I hadn't been a Weekly columnist for very long. Back then, I used to write about sports almost exclusively, which is rather odd for an alternative paper. But a long-ago managing editor, Howard Allen, liked my stuff, and the paper's owner, Doug Biggers, just sort of shrugged and went along. Eventually, Howard decided to get back into theater, and the parade of editors began.

They had just hired a new one, a woman with impeccable journalistic credentials. She had won awards writing for the alternative paper in Phoenix, and she took the reins at the Weekly ready to kick names and take ass. She asked me to lunch at a Mexican restaurant on Fourth Avenue. As I sat down across from her, they brought a big bowl of tortilla chips with salsa.

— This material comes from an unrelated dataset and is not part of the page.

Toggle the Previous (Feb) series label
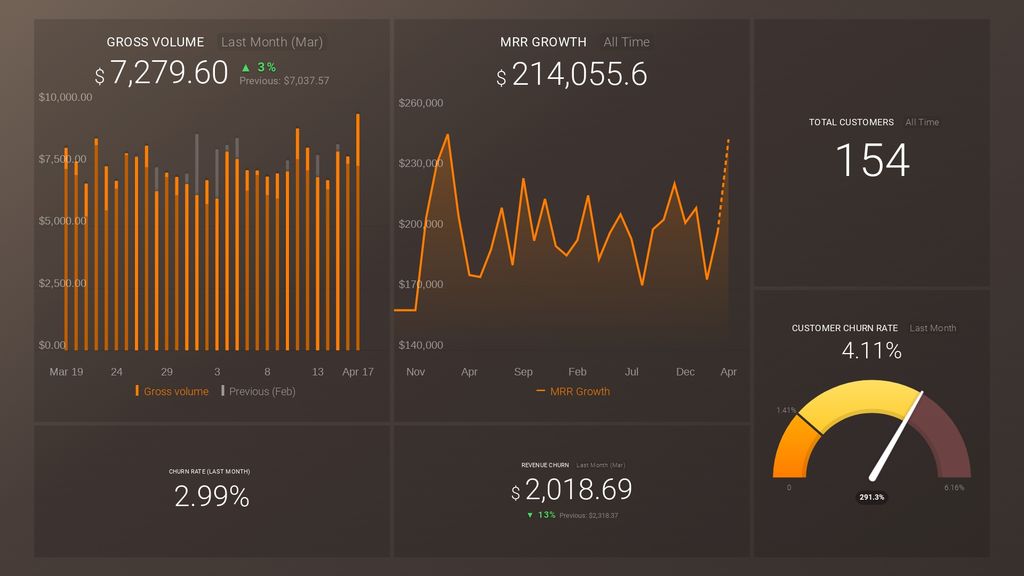Viewport: 1024px width, 576px height. click(x=262, y=391)
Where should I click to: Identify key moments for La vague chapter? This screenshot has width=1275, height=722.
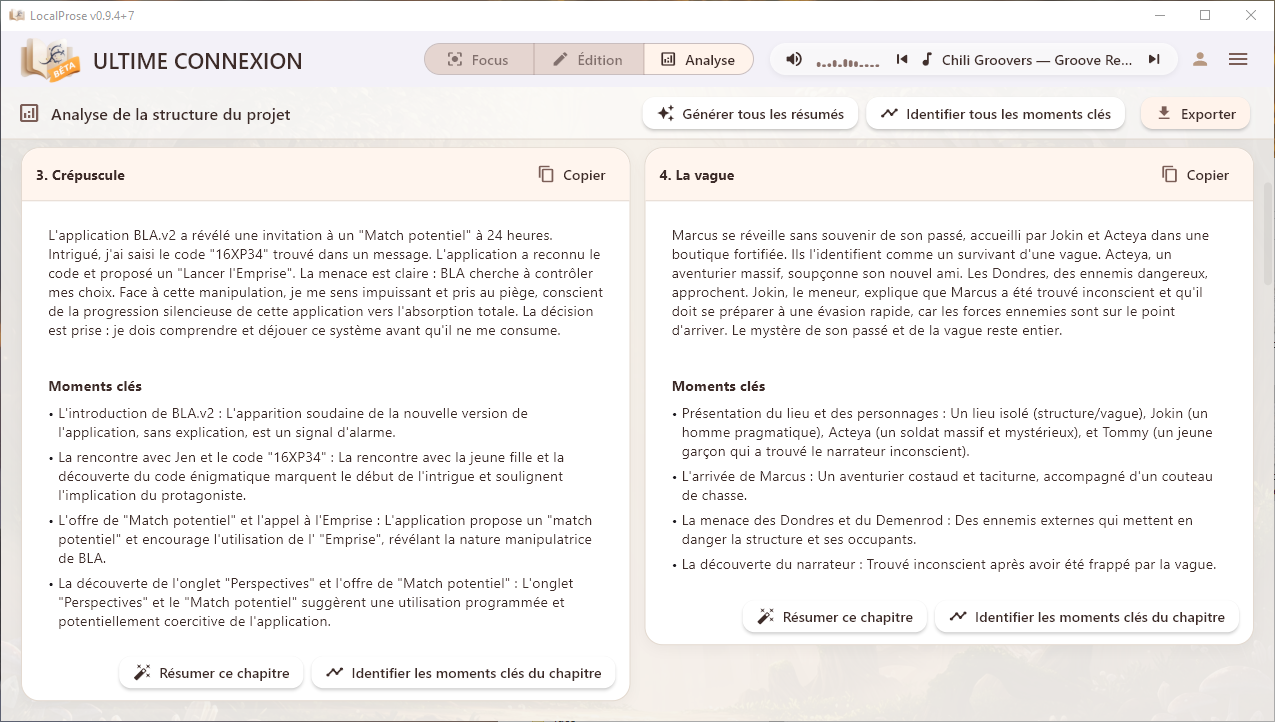click(1086, 617)
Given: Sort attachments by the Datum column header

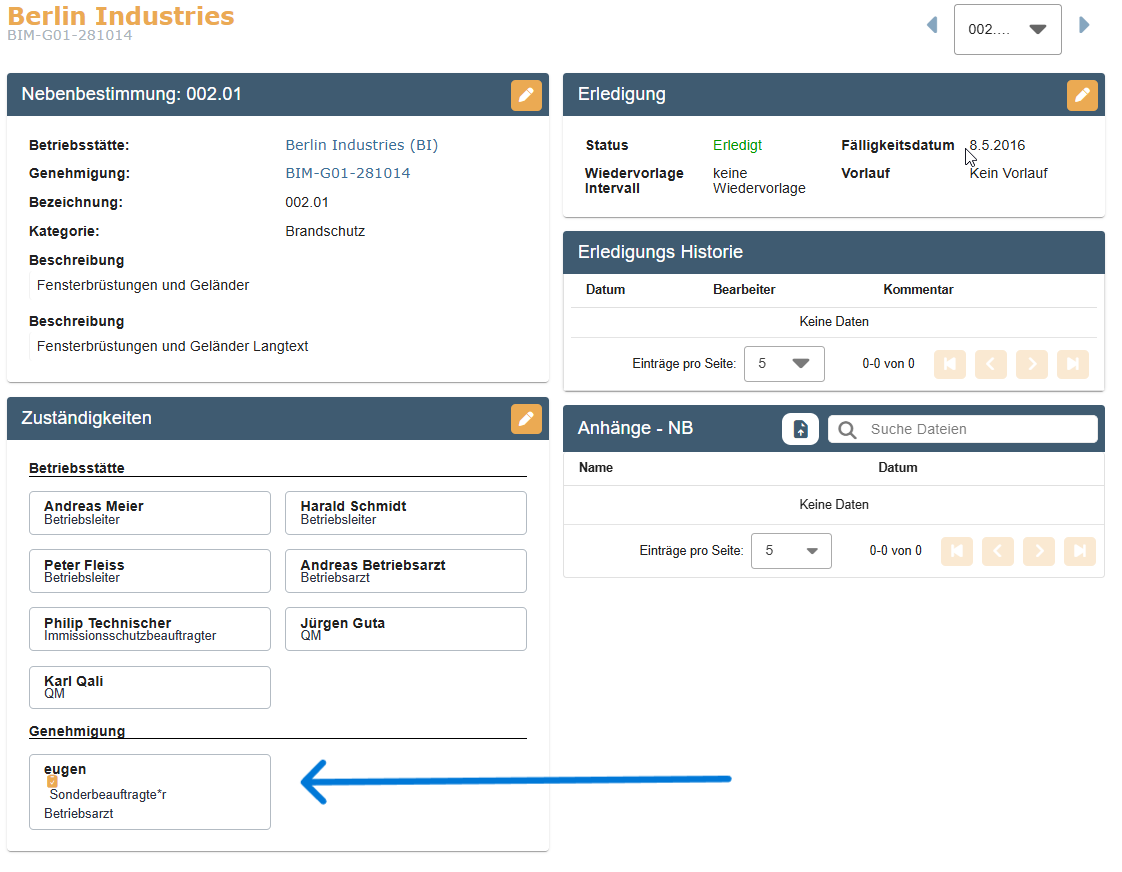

Putting this as delicately as I can ... she was a rather large, buxom woman. I remember she was wearing a cable-knit wool sweater that day. She dove into those chips like Greg Louganis from the 10-meter platform, spinning and contorting and attacking symmetrically from both sides. But being a Caucasian, she was only about an 87 percent consumer. The other 13 percent of each chip, splintered, fell earthward and tended to lodge in her sweater. I was far too frightened by the spectacle to actually attempt to grab a chip for myself, so she proceeded to consume the entire bowl.

By the time she was done, there were enough chip fragments adorning the front of her sweater to feed a Rwandan village. I wanted to reach out and brush the imbedded chips onto the table, but being a devotee of Emily Post, I thought better of it.

When she finally got down to business, she said, that she didn't like my writing; she hated sports, and she wanted to instill a strict journalistic ethic into the paper, which she considered a bit too alternative for her taste. She told me that if my next column included anything about sports, a first-person reference and/or humor, it would be my last.

So, being the semi-pro that I was (and am), my next column was "Tom Goes to the Golf Tournament and Goofs on People." I figured what the hell? Fortunately for me, then-Weekly über-columnist Jeff Smith had a similar dining experience with the new editor a couple of days later and quickly issued an ultimatum to Biggers. The poor woman still holds the record for shortest tenure as editor ever! I tend to think of it as one of the clearer examples of the "This ain't Phoenix!" principle in action.

Still, the nightmares lingered, and I stayed away from Fourth Avenue. I once stopped for a soda at the Dairy Queen, and while I was there, three people came up and asked me for change. One guy looked like he had died, but nobody had bothered to tell him.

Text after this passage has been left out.